忍气吞声,沐颜怒火汹汹的视线狠狠的瞪着轩辕冷,认命的蹲下身子,替他脱了鞋袜,清洗着他的双脚,片刻后,“爷,可以了。”
“到门外候着。”轩辕冷依旧看着书中的书,冷声的开口,沐颜认命的端起盆站在屋子外,冷风吹下,湿透的身子愈加的寒冷。
再一次诅咒着坐在屋子里看书的轩辕冷,沐颜瑟缩着身子,忍受着一波接着一波而来的寒冷,他果真会折磨人,这寒冬腊月,风呼啸的吹着,刚刚一身湿透的衣裳,此刻更是让她感觉冷到了骨子里,还不曾痊愈的身子,虽然在她自己的调理下,已经好了八九分,可身子依旧还是很虚弱。
正懊恼着,忽然见轩辕水凝快速的走了过来,身后跟着驿站的衙役,看了沐颜一眼,竟什么也没有说的进了屋子。

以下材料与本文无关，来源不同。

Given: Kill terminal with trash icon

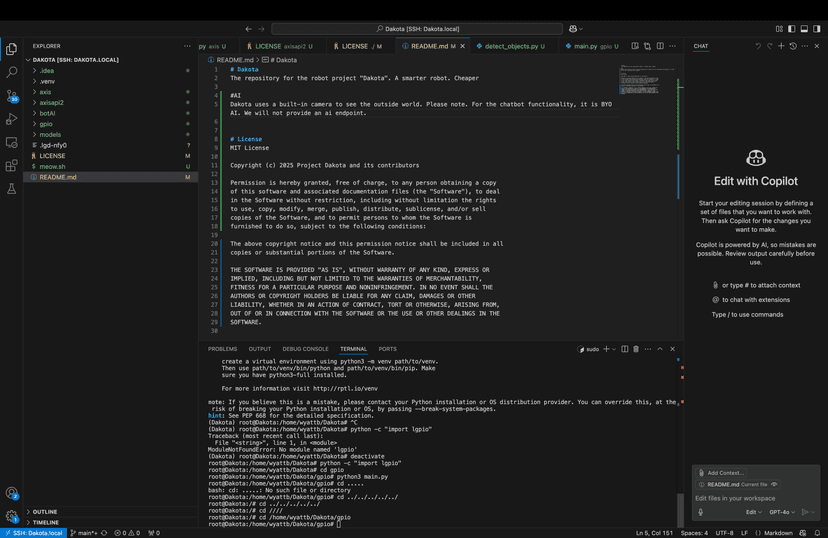Looking at the screenshot, I should (636, 349).
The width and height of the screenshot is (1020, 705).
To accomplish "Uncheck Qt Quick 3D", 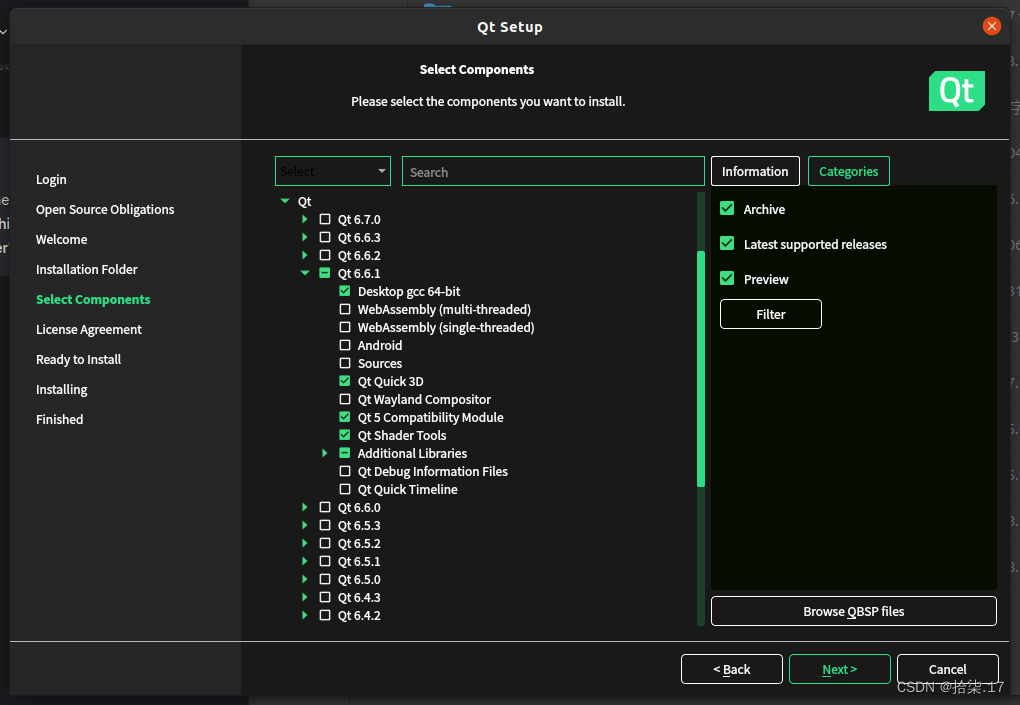I will (x=344, y=381).
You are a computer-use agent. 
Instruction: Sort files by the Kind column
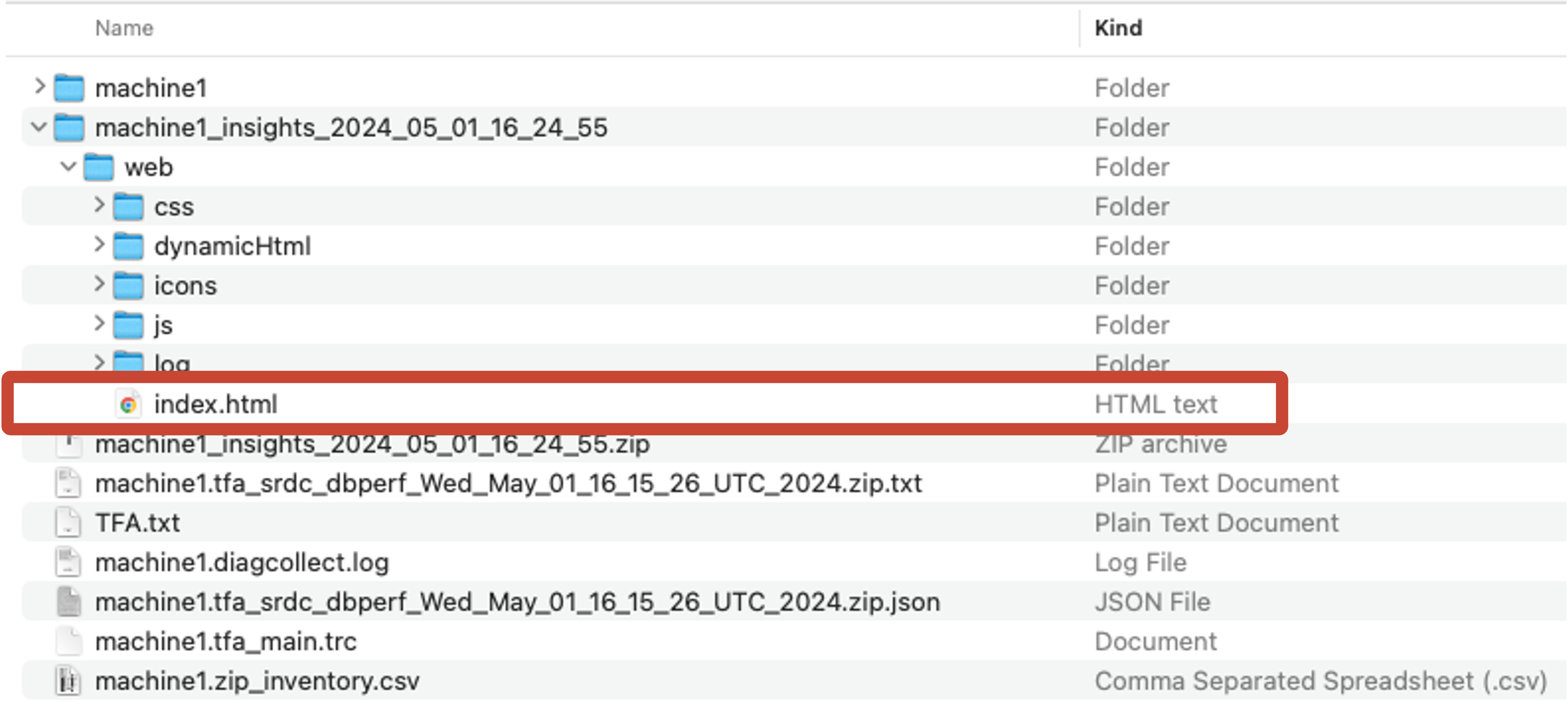coord(1119,27)
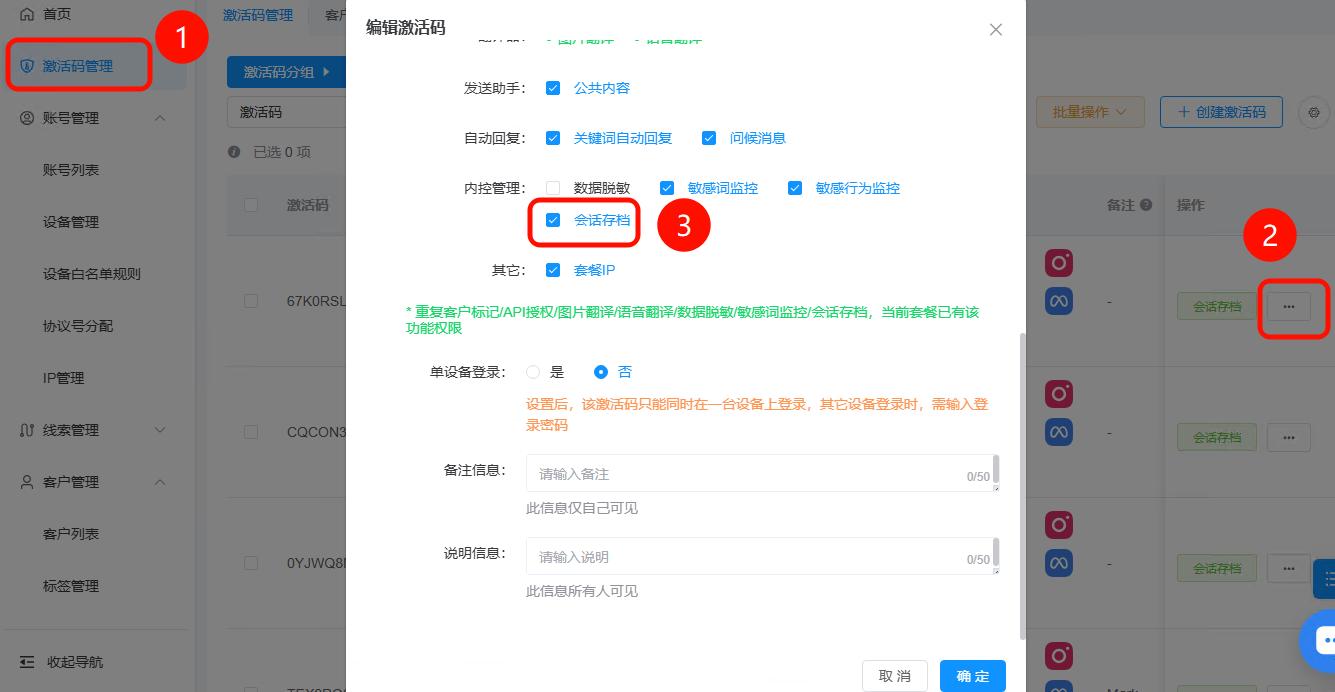Viewport: 1335px width, 692px height.
Task: Uncheck the 会话存档 checkbox
Action: tap(553, 220)
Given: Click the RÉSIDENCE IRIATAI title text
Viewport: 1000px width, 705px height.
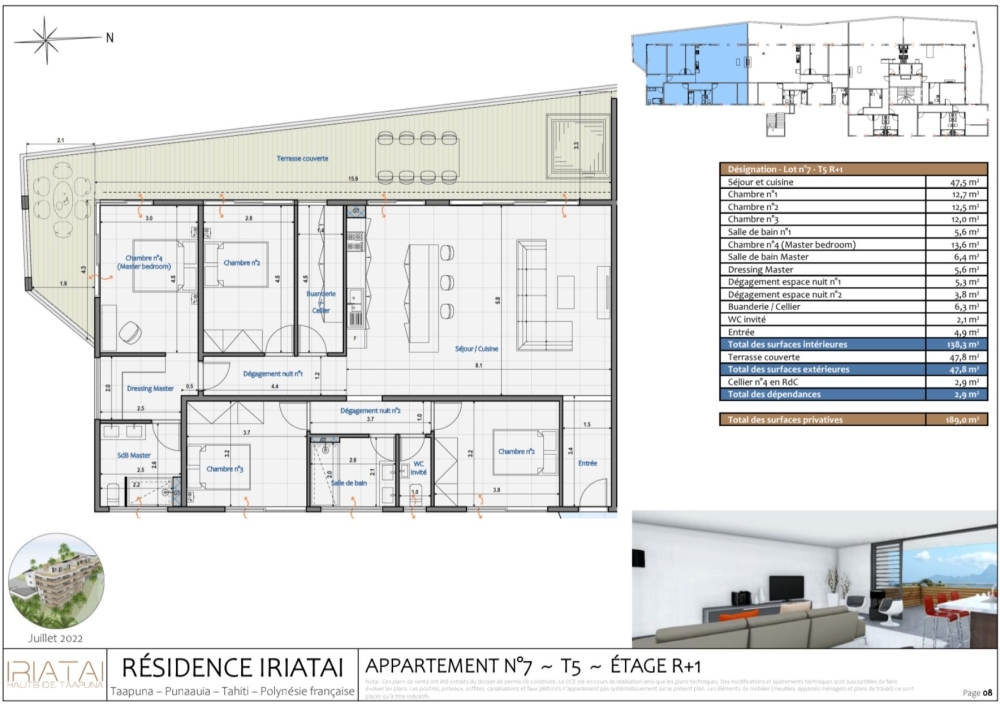Looking at the screenshot, I should pos(231,667).
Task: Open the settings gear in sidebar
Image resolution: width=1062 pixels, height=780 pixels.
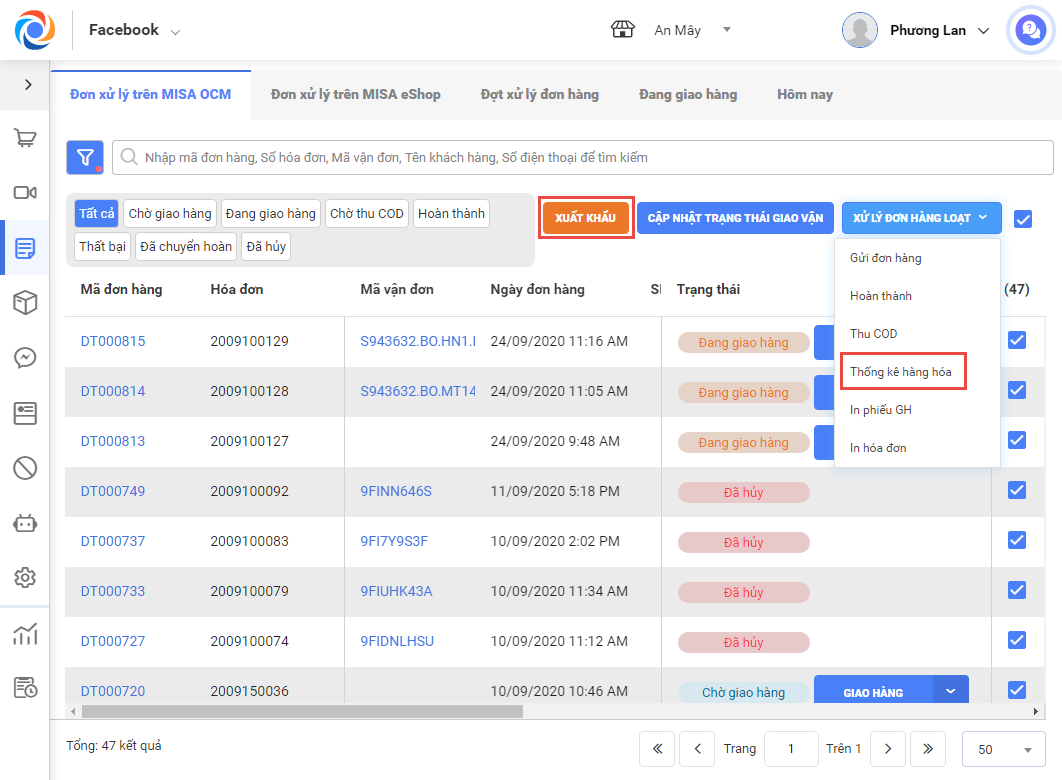Action: (x=25, y=577)
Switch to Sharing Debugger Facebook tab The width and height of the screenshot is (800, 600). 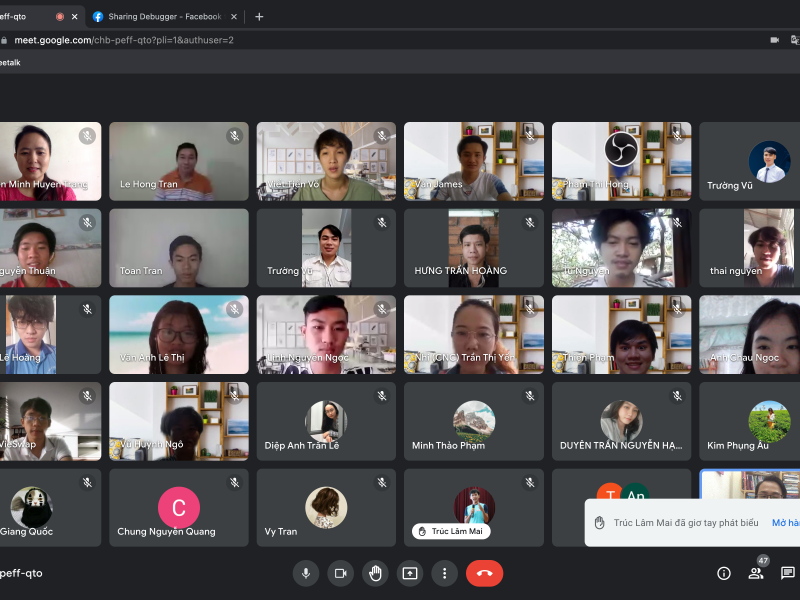tap(160, 17)
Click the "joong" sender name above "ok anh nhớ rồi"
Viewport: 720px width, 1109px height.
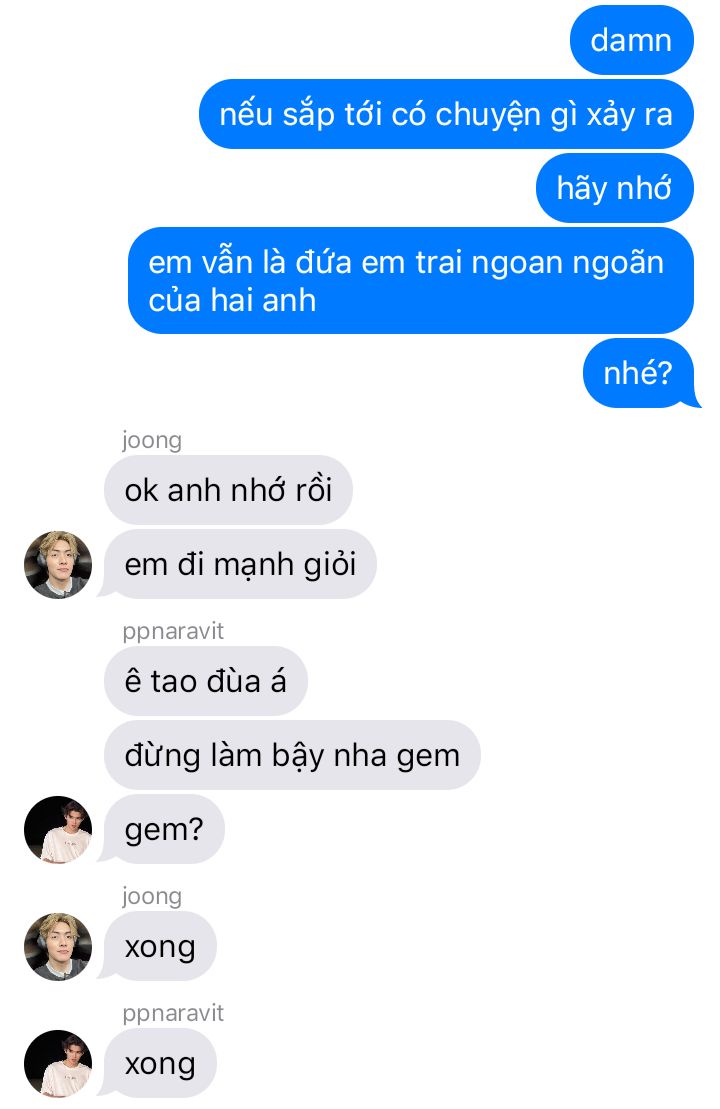pos(152,440)
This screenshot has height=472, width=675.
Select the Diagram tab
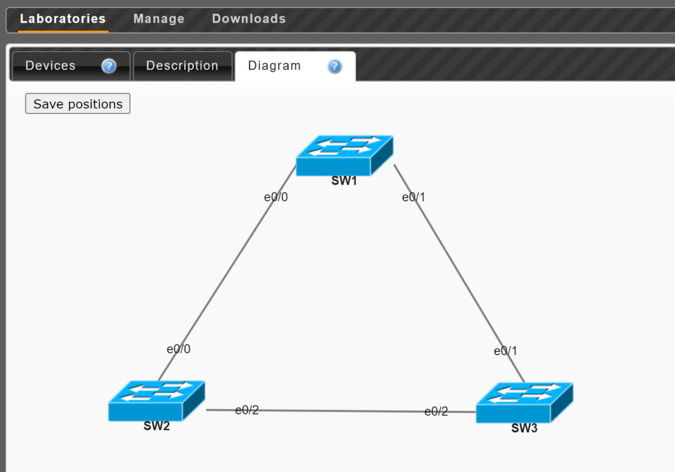pyautogui.click(x=274, y=66)
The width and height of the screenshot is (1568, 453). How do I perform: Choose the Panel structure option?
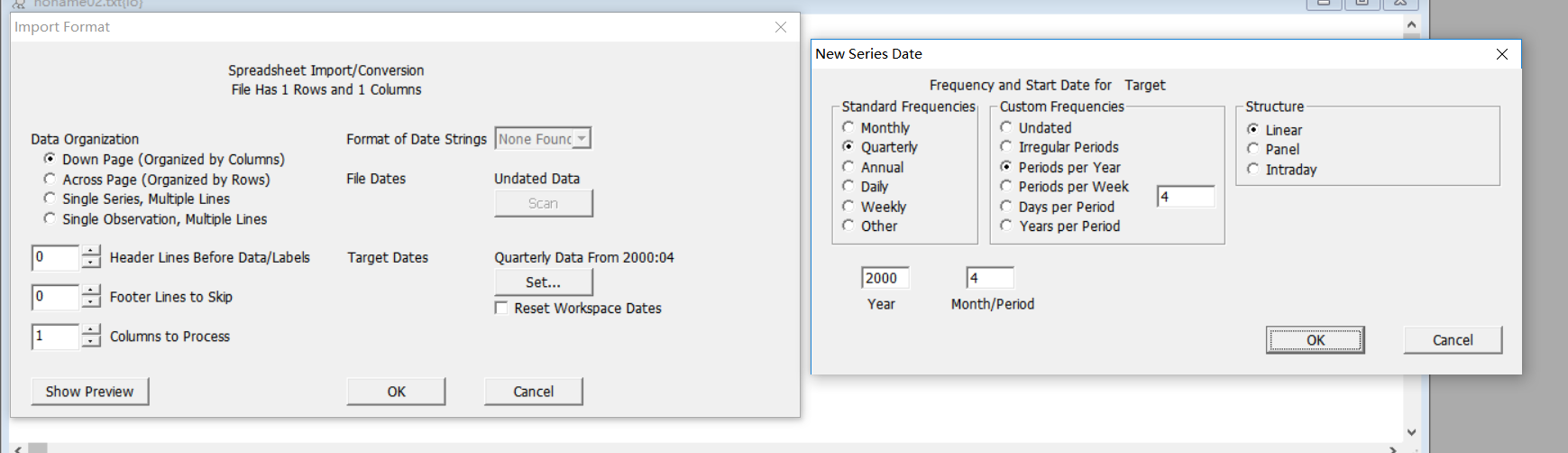click(x=1253, y=149)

“王爷,这是京中的来信。”进屋子的衙役恭敬的行了礼,将手中的信笺递到了轩辕冷的手中。
接过信笺扫了一眼,轩辕冷蹭的站起身来,脸上阴霾更甚,安抚的拍了拍轩辕水凝的肩膀,“没事,一切还有你皇上在。”
“小叔,我要回京了。”面色有些的惨白,却努力的维持着一个公主该有的端庄仪容,轩辕水凝静静的开口,看着轩辕冷手上的信笺,心头更是剧烈的一痛,她就那么的不堪。
“明天我会安排人手送你回京城。”点了点头,目光阴郁的骇恩,轩辕冷沉声的应下话,将手中的信笺放在了一旁的书桌上,“你先回去,我会安排好一切的。”
“王爷,可否有回信。”瞄了一眼轩辕冷那不怒而威的样子,一旁的衙役低声的问道。
“恩。”快速的走到了桌边,轩辕冷执笔在宣纸上书写着,随后封好口,交到了一旁的衙役手中,寒声道:“八百里加急送回京城。”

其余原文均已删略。